不動産業界を22年にわたって取材してきた吉松こころ氏は、近年大阪が“大化け”していると強調する。その内実とは?

◆◆◆

民泊で稼ぐための不動産購入

「民泊事業のメリットは、利回りが良いことと、事業にしてビザの申請ができることです」

 こう話すのは、香港の大手不動産会社、中原地産で海外不動産を担当する人物だ。社員は6000人、店舗は香港全域に400店あるという。


吉松こころ氏(本人提供)

「今、一番熱いのは大阪の民泊案件です。万博もあるし、大陸の中国人の旅行先として大人気。予算はマンション1戸なら5000万円から7000万円、戸建てなら7000万円から1億円くらい。香港人は1棟で買うより、区分所有で1戸単位の物件を複数持つ方を好みます。その方がリスクが分散されますから」

 最近も彼は、上海の投資家が大阪市内のマンションを十数戸まとめ買いするという案件に関わったという。

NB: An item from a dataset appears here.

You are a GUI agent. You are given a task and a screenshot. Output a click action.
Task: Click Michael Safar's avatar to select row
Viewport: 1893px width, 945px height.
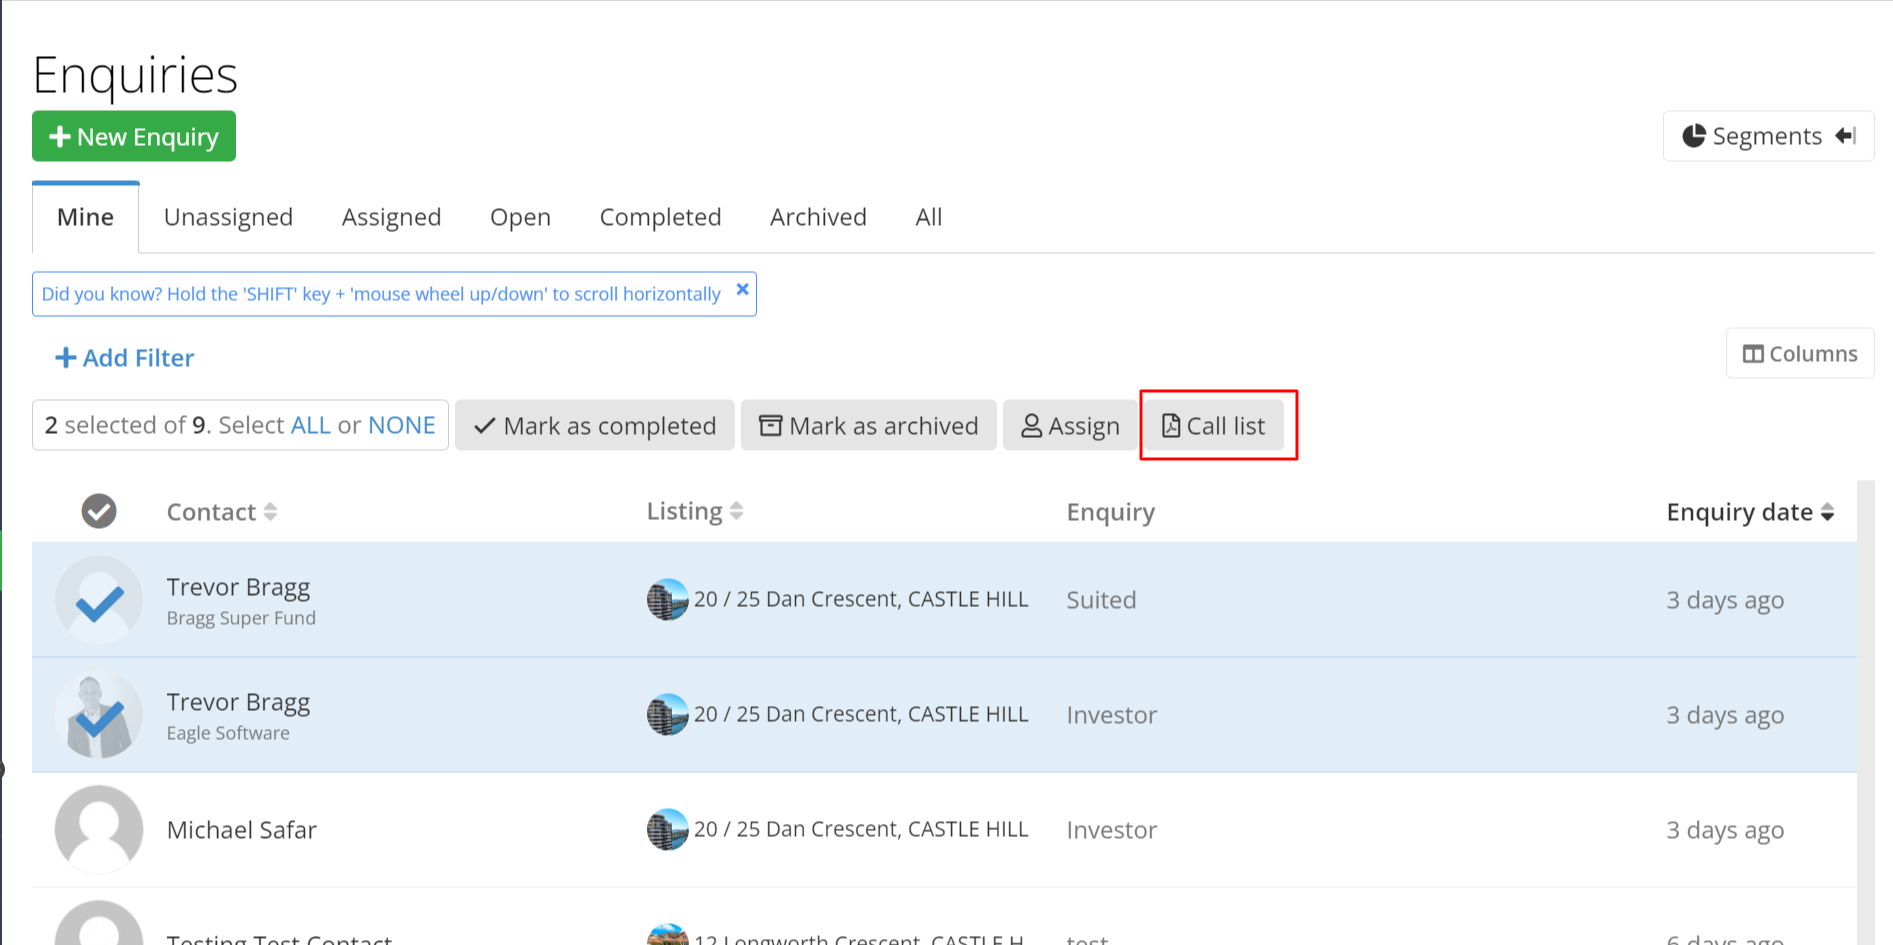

 彼らが民泊をやるメリットの一つとして挙げたのが「利回りの良さ」だ。

 今回、香港で会ったほぼ全員が、「日本で民泊用不動産を買う目安となる利回りは10%」と言っていた。

 例えば7000万円で買った戸建てで、10%の利回りを出すには、年間で約700万円の売り上げが必要となる。月にすればざっと58万円だ。1泊3万円で貸し出せば、20日稼働で60万円となり、無理のない数字といえる。

 しかし、民泊を経営するには許認可や申請が必要だ。「民泊新法」「旅館業法」「国家戦略特区法による特例民泊」のいずれかに適合しなければならない。それぞれに、営業日数や消防設備の完備、フロントの設置など要件が細かく定められているが、その辺りの対応はどうしているのかと尋ねると、「日本人に外注しています」と即答で返された。

 ちなみに、彼が「一番熱い」と語った大阪市は、2016年から本格運用された「国家戦略特区」に指定されている。民泊経営に関わる規制が緩和されている特区では、例えば通常180日とされる営業日数の上限はなく、通年営業が可能だ。彼らはそんな事情も知り尽くしていた。